* _Task instructions_:
Copy verbatim the lines of the records running from the line containing "Describe the element at coordinates (262, 120)" to the line containing "at that location.", both lines included.

::: Task data :::

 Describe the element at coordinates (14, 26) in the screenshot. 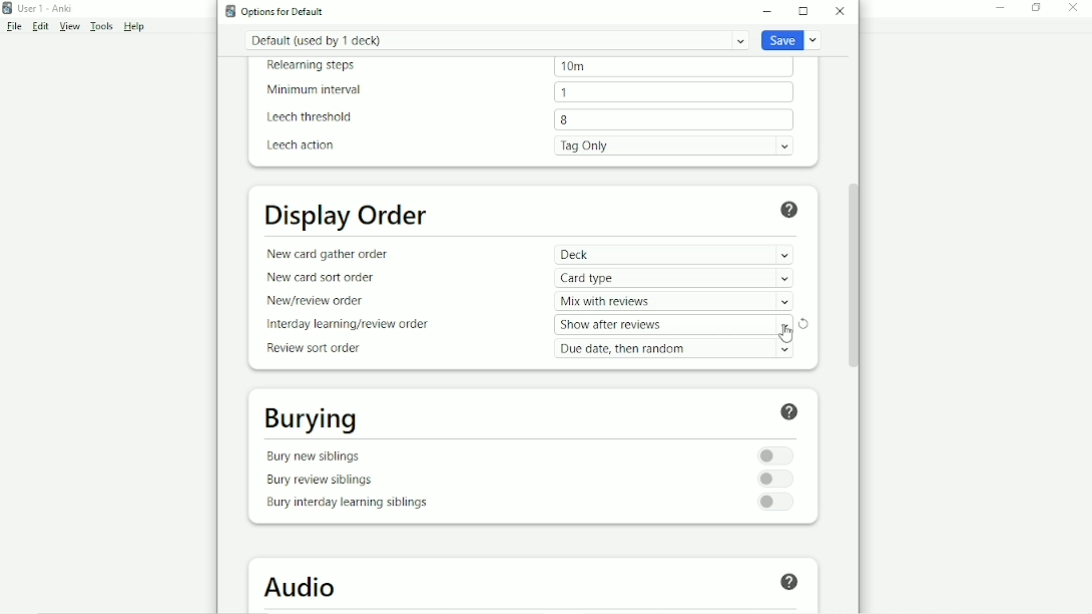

:::
::: Task data :::

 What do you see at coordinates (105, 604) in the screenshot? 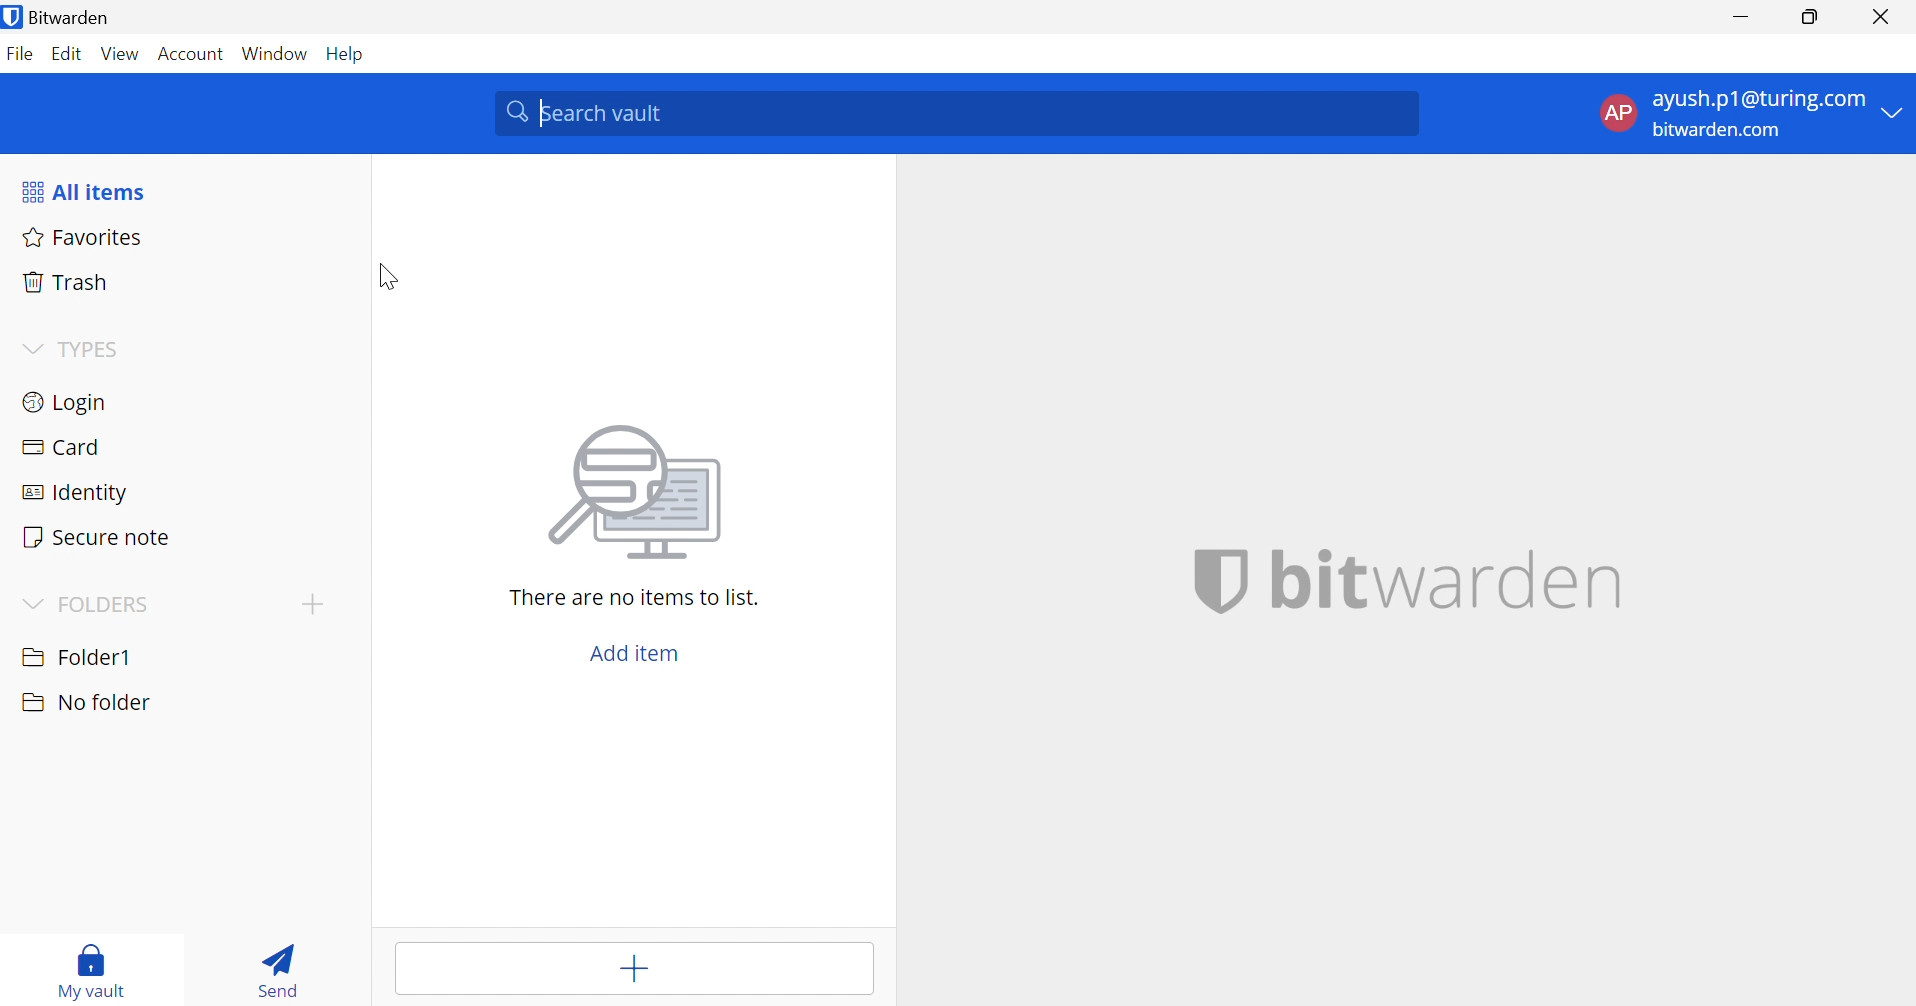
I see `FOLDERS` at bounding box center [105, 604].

:::
::: Task data :::

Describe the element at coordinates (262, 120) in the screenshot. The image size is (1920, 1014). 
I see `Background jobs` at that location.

:::

* _Completed exercise_:
Describe the element at coordinates (262, 120) in the screenshot. The image size is (1920, 1014). 
I see `Background jobs` at that location.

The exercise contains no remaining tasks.